Sustainability, 2023, vol. 15, issue 13, 1-30

Abstract: In order to mitigate the environmental pollution caused by sea freight, we focused on optimizing carbon emissions in container terminal operations. This paper establishes a mixed integer programming (MIP) model for a continuous berth allocation problem (CBAP) considering the tide time window. We aimed to minimize the total carbon emissions caused by the waiting time, consumption time and deviation to berth preference. In order to overcome the influence of an uncertain arrival time, the proposed MIP model was extended to mixed integer robust programming (MIRP) models, which applied a two-stage robust optimization (TSRO) approach to the optimal solution. We introduced an uncertainty set and scenarios to describe the uncertain arrival time. Due to the complexity of the resulting models, we proposed three particle swarm optimization (PSO) algorithms and made two novelties.
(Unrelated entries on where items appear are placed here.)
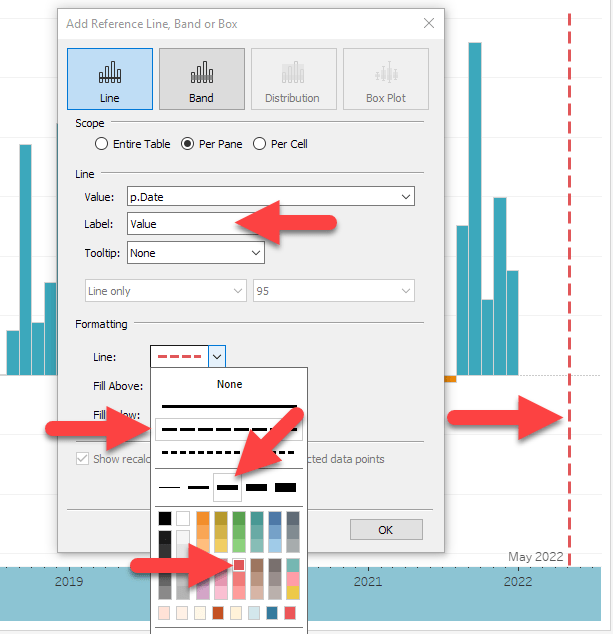Select the Entire Table scope
This screenshot has height=634, width=613.
(x=102, y=144)
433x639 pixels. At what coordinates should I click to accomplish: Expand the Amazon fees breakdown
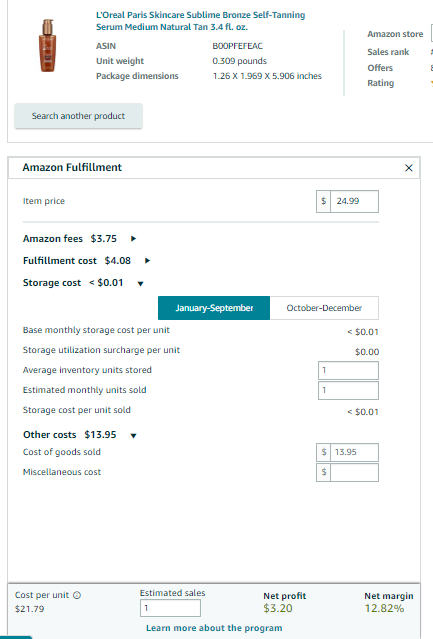coord(133,239)
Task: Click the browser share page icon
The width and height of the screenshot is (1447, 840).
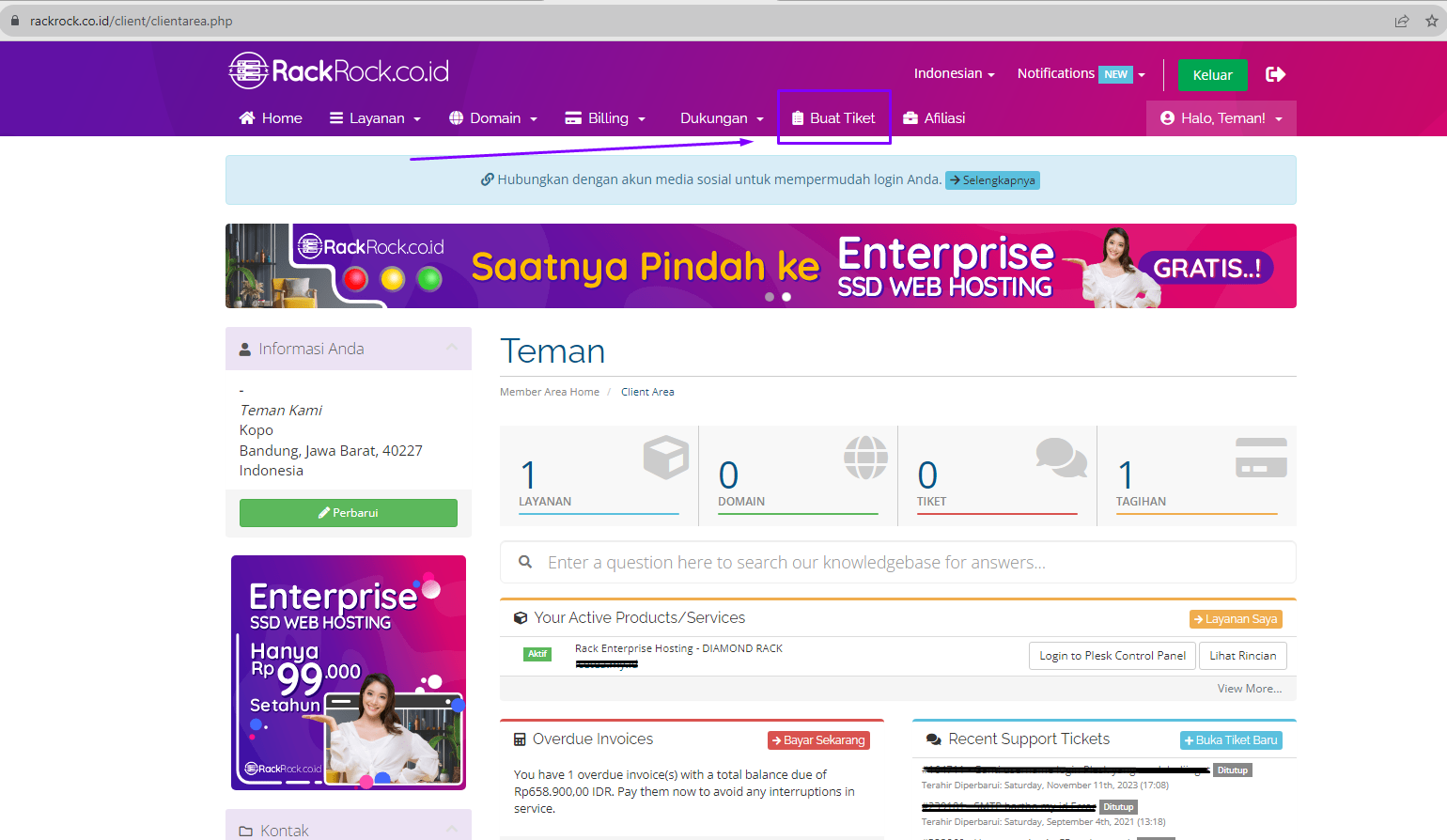Action: 1402,21
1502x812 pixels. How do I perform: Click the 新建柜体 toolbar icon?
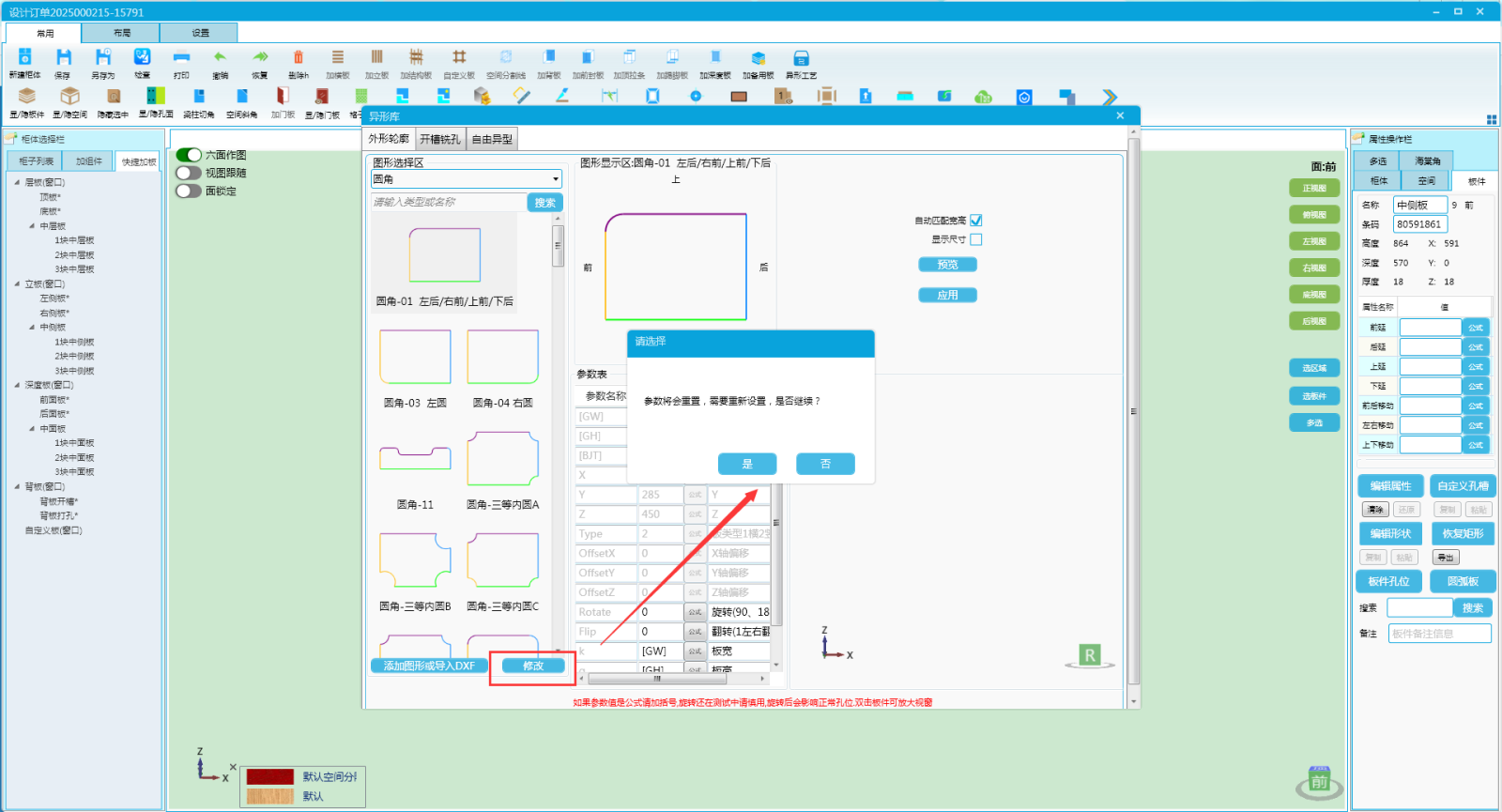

The numerical experiment revealed that the robust models yielded a smaller variation in the objective function values, and the improved algorithms demonstrated a shorter solution time in solving the optimization problem. The results show the robustness of the constructed models and the efficiency of the proposed algorithms.

Keywords: port arrangement; continuous berth allocation problem; robust optimization; mixed integer robust programming; particle swarm optimization (search for similar items in EconPapers)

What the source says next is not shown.